— BRIEF —
Restate all the data exactly, so that each line is the same as before.

— TASK MATERIAL —
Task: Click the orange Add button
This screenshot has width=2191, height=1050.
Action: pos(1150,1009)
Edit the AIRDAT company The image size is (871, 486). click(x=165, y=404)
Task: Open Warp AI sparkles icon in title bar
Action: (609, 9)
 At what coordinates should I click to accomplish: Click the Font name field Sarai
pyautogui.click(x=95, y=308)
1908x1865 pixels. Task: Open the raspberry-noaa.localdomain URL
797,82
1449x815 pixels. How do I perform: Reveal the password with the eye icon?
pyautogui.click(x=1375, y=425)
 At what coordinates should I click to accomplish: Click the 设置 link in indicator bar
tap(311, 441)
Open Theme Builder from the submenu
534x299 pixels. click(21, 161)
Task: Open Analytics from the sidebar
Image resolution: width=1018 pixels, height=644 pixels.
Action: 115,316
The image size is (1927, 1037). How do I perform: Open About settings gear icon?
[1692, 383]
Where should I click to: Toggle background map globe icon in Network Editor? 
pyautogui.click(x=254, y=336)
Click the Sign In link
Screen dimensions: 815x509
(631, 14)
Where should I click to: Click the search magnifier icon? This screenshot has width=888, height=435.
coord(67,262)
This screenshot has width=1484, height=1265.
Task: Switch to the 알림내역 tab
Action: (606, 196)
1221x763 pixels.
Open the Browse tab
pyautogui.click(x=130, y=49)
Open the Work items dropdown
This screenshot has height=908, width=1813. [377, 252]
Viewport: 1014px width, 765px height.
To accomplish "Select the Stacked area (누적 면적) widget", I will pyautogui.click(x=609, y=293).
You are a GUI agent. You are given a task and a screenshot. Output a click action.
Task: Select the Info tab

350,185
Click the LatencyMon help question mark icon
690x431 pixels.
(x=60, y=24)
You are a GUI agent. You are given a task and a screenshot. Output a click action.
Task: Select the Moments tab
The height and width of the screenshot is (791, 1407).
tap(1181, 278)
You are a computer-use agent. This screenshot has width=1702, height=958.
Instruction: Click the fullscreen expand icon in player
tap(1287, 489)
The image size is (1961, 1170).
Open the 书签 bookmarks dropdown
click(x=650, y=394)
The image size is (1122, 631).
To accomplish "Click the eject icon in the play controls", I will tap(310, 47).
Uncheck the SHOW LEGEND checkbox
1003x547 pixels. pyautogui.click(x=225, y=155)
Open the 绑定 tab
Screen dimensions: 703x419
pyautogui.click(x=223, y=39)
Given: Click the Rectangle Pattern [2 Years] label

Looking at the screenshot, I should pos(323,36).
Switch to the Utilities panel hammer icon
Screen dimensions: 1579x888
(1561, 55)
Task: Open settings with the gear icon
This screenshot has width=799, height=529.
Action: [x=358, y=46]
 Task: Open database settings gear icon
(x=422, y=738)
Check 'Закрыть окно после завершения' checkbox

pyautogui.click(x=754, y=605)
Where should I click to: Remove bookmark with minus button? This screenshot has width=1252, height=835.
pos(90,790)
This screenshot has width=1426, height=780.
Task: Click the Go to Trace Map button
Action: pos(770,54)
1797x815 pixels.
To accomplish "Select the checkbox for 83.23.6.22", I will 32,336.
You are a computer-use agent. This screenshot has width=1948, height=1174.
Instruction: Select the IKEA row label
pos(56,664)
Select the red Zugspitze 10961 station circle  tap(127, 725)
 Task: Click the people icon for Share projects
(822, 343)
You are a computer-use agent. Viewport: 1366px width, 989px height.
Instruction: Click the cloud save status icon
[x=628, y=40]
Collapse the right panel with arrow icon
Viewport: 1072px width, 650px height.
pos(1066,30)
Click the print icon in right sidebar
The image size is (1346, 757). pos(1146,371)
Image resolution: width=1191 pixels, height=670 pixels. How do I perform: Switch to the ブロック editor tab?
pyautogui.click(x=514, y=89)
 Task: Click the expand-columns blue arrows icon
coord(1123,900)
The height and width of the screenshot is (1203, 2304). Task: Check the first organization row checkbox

— RESPONSE FOR THIS EXERCISE —
Task: Click the orange Add button
This screenshot has width=2191, height=1050.
Action: pos(1150,1009)
Edit the AIRDAT company The image size is (871, 486). click(x=165, y=404)
Task: Open Warp AI sparkles icon in title bar
Action: (609, 9)
 At what coordinates should I click to accomplish: Click the Font name field Sarai
pyautogui.click(x=95, y=308)
1908x1865 pixels. Task: Open the raspberry-noaa.localdomain URL
797,82
1449x815 pixels. How do I perform: Reveal the password with the eye icon?
pyautogui.click(x=1375, y=425)
 At what coordinates should I click to accomplish: Click the 设置 link in indicator bar
tap(311, 441)
Open Theme Builder from the submenu
534x299 pixels. click(21, 161)
Task: Open Analytics from the sidebar
Image resolution: width=1018 pixels, height=644 pixels.
Action: 115,316
The image size is (1927, 1037). How do I perform: Open About settings gear icon?
[1692, 383]
Where should I click to: Toggle background map globe icon in Network Editor? 
pyautogui.click(x=254, y=336)
Click the Sign In link
Screen dimensions: 815x509
(631, 14)
Where should I click to: Click the search magnifier icon? This screenshot has width=888, height=435.
coord(67,262)
This screenshot has width=1484, height=1265.
Task: Switch to the 알림내역 tab
Action: (606, 196)
1221x763 pixels.
Open the Browse tab
pyautogui.click(x=130, y=49)
Open the Work items dropdown
This screenshot has height=908, width=1813. [377, 252]
Viewport: 1014px width, 765px height.
To accomplish "Select the Stacked area (누적 면적) widget", I will pyautogui.click(x=609, y=293).
You are a GUI agent. You are given a task and a screenshot. Output a click action.
Task: Select the Info tab

350,185
Click the LatencyMon help question mark icon
690x431 pixels.
(x=60, y=24)
You are a GUI agent. You are given a task and a screenshot. Output a click action.
Task: Select the Moments tab
The height and width of the screenshot is (791, 1407).
tap(1181, 278)
You are a computer-use agent. This screenshot has width=1702, height=958.
Instruction: Click the fullscreen expand icon in player
tap(1287, 489)
The image size is (1961, 1170).
Open the 书签 bookmarks dropdown
click(x=650, y=394)
The image size is (1122, 631).
To accomplish "Click the eject icon in the play controls", I will tap(310, 47).
Uncheck the SHOW LEGEND checkbox
1003x547 pixels. pyautogui.click(x=225, y=155)
Open the 绑定 tab
Screen dimensions: 703x419
pyautogui.click(x=223, y=39)
Given: Click the Rectangle Pattern [2 Years] label

Looking at the screenshot, I should pos(323,36).
Switch to the Utilities panel hammer icon
Screen dimensions: 1579x888
(1561, 55)
Task: Open settings with the gear icon
This screenshot has width=799, height=529.
Action: [x=358, y=46]
 Task: Open database settings gear icon
(x=422, y=738)
Check 'Закрыть окно после завершения' checkbox

pyautogui.click(x=754, y=605)
Where should I click to: Remove bookmark with minus button? This screenshot has width=1252, height=835.
pos(90,790)
This screenshot has width=1426, height=780.
Task: Click the Go to Trace Map button
Action: pos(770,54)
1797x815 pixels.
To accomplish "Select the checkbox for 83.23.6.22", I will 32,336.
You are a computer-use agent. This screenshot has width=1948, height=1174.
Instruction: Select the IKEA row label
pos(56,664)
Select the red Zugspitze 10961 station circle  tap(127, 725)
 Task: Click the people icon for Share projects
(822, 343)
You are a computer-use agent. Viewport: 1366px width, 989px height.
Instruction: Click the cloud save status icon
[x=628, y=40]
Collapse the right panel with arrow icon
Viewport: 1072px width, 650px height.
pos(1066,30)
Click the print icon in right sidebar
The image size is (1346, 757). pos(1146,371)
Image resolution: width=1191 pixels, height=670 pixels. How do I perform: Switch to the ブロック editor tab?
pyautogui.click(x=514, y=89)
 Task: Click the expand-columns blue arrows icon
coord(1123,900)
The height and width of the screenshot is (1203, 2304). Task: Check the first organization row checkbox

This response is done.